Este hombre pequeño y mayor, de mirada penetrante y tímida sonrisa, que parecía deambular por el mundo sin rozar vestiduras o sensibilidades de nadie-aunque no siempre lo consiguiera, dicho sea de paso- dado a la matización y al distingo, ha dirigido el catolicismo con acierto no exento de contundencia durante una época delicada en el mundo y en su propia y todavía abundante grey, en la que la secularización hace estragos y la pureza doctrinal no es la de otros y mejores tiempos. Pero cede intacto el testigo rocoso sobre el que asienta la Iglesia Católica, Apostólica y Romana. Corresponderá a su sucesor —¿quizás alguien procedente de otro continente que no sea el europeo, por primera vez en la historia del milenio?- continuar con el difícil empeño de la nueva evangelización, el verdadero reto para el cristianismo en el siglo XXI. Terreno este en el que será difícil olvidar la precursora lucidez del Papa que ahora se retira.

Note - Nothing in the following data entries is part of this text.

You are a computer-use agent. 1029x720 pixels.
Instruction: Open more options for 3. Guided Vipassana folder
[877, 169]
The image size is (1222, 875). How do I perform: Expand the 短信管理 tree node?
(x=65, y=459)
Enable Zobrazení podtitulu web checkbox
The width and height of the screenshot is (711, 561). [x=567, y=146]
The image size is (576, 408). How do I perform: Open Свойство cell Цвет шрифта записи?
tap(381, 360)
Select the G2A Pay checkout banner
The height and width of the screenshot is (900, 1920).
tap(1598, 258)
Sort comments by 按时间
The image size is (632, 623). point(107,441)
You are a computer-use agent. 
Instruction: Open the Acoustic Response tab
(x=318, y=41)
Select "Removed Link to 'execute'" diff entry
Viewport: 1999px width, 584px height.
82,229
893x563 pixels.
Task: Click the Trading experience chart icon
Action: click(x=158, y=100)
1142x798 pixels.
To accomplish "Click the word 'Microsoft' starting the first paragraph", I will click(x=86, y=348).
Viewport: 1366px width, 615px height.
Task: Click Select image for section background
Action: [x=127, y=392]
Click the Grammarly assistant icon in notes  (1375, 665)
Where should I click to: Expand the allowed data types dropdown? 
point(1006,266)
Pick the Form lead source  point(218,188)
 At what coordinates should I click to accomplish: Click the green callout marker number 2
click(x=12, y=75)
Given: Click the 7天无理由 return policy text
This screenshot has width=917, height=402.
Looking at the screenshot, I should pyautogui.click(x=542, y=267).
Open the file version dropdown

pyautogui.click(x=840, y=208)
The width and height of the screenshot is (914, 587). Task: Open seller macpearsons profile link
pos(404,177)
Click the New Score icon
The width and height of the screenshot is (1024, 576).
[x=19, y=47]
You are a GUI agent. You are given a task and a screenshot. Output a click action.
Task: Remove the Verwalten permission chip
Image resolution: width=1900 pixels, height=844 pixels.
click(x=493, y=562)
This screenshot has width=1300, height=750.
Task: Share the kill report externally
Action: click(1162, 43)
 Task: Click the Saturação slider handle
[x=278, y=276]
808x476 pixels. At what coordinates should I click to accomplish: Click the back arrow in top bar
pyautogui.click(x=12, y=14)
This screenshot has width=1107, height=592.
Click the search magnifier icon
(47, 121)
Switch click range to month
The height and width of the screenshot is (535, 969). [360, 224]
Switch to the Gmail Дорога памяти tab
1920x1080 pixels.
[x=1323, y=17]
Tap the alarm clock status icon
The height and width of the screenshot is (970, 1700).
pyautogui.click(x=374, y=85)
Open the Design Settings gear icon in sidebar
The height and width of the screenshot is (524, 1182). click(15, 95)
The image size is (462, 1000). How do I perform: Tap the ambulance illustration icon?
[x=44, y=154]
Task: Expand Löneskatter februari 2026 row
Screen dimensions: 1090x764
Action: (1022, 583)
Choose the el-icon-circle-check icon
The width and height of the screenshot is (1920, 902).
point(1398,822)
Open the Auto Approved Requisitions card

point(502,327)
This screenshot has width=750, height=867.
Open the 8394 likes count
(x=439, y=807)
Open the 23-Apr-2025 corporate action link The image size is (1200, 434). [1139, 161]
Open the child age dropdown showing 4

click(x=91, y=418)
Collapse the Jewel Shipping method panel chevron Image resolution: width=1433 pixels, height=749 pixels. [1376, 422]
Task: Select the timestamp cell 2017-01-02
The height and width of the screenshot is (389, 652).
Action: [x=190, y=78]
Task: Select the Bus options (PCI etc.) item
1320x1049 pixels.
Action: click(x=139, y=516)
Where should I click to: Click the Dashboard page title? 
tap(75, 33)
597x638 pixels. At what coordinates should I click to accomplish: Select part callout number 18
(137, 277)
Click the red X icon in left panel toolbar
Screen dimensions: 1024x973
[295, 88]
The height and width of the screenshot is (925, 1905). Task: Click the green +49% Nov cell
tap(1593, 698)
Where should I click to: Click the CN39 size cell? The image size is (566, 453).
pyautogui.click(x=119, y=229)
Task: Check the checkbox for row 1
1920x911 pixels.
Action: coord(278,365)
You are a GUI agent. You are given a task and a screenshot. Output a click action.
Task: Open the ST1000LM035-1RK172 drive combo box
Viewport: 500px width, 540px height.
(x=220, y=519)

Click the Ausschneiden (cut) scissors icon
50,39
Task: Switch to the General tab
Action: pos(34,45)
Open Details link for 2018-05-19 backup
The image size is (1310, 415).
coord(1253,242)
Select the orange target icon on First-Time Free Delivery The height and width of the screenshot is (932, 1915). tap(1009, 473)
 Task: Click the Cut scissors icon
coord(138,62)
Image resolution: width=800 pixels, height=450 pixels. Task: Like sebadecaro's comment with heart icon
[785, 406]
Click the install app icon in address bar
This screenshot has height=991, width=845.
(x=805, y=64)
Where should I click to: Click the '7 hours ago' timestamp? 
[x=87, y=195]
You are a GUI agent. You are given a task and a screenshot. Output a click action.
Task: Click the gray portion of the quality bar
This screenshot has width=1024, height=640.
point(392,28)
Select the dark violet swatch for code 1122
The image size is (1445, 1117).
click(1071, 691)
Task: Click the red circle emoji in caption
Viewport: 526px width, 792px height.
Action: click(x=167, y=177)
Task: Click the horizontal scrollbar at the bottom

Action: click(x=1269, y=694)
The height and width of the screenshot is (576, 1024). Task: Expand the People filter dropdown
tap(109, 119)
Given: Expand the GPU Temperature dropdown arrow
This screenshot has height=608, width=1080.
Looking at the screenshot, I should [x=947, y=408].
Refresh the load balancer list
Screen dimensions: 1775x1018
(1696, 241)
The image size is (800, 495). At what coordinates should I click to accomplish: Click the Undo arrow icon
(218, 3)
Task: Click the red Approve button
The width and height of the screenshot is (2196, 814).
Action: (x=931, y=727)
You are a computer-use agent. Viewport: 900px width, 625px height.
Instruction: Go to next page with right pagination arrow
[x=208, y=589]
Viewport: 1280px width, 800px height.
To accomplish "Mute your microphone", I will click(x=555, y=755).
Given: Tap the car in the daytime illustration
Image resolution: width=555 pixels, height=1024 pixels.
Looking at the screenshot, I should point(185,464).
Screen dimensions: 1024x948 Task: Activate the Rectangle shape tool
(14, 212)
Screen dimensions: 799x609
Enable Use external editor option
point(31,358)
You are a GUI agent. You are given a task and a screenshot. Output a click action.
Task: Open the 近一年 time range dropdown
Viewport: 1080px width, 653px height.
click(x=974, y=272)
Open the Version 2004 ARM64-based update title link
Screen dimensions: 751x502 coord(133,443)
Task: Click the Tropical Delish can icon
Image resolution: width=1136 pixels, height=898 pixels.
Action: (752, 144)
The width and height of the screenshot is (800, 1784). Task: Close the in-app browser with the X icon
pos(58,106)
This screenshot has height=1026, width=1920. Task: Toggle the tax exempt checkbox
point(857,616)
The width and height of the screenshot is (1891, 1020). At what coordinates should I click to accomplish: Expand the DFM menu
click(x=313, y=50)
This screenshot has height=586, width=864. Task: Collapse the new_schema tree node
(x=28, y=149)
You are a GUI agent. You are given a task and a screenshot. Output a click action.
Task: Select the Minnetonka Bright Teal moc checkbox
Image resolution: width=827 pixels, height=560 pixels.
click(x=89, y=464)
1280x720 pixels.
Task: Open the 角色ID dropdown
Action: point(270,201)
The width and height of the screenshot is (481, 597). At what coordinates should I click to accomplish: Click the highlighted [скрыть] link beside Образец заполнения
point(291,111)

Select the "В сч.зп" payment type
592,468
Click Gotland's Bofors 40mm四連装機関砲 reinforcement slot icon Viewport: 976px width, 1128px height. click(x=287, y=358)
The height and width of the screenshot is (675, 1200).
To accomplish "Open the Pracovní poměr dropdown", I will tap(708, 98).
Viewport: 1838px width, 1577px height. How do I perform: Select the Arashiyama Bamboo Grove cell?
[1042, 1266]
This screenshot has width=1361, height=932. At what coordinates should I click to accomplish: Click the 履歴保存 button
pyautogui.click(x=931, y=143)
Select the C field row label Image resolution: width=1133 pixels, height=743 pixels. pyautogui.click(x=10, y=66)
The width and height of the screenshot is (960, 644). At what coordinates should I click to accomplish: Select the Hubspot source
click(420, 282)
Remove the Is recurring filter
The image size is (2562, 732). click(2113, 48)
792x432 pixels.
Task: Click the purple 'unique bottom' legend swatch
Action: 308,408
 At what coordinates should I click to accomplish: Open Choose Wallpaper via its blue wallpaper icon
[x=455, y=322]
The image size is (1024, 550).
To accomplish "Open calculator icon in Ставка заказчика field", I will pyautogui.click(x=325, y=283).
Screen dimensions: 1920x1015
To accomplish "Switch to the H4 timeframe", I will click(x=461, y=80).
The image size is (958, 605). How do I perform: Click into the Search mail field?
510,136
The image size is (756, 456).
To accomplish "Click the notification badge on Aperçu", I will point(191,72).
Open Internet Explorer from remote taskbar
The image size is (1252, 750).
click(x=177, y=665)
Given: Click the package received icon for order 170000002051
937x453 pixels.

Multitud son los que intentan obtener lecciones políticas de la decisión papal y llevando el agua al personal molino la aplican a tal o cual dirigente político, con la intención implícita, a veces harto explícita, de animarle a seguir por el propio camino. Pero no parece que el Papa, que hizo de San Benito, el santo europeo por excelencia, su guía y patrón, quisiera que nadie obtuviera propuestas ejemplares de su conducta. Allá cada cual con su responsabilidad. Bastante tuvo con anunciar su espectacular decisión en latín, con voz apenas audible, ante un auditorio limitado a unos cuantos cardenales de la curia romana. Otros- el Presidente socialista francés, una dirigente socialista española, en previsible sintonía- han tenido el mal gusto de aprovechar el momento para caer en la broma anticlerical que tienen como torpe reflejo condicionado siempre que se trata de comentar noticias relacionadas con el catolicismo. La manifestación de indigencia intelectual es sólo comparable a su estulticia moral. Ante la renuncia de un notable personaje de mundo contemporáneo, que tiene a su cargo la dirección espiritual de más de mil millones de seres humanos, ¿no se les ocurre otra cosa que escupir un chascarrillo barriobajero?

En la estela de Juan XXIII, Pablo VI y Juan Pablo II, Benedicto XVI, el Papa que todos creían de transición, se inscribe en la mejor memoria de una Iglesia al tiempo tradicional y moderna. No en vano todos ellos son a la vez padres e hijos del Concilio Vaticano II. Hay mucho que recordar de Ratzinger, el cardenal alemán que dentro de pocos días dejará de ser Papa. Y no sólo su renuncia.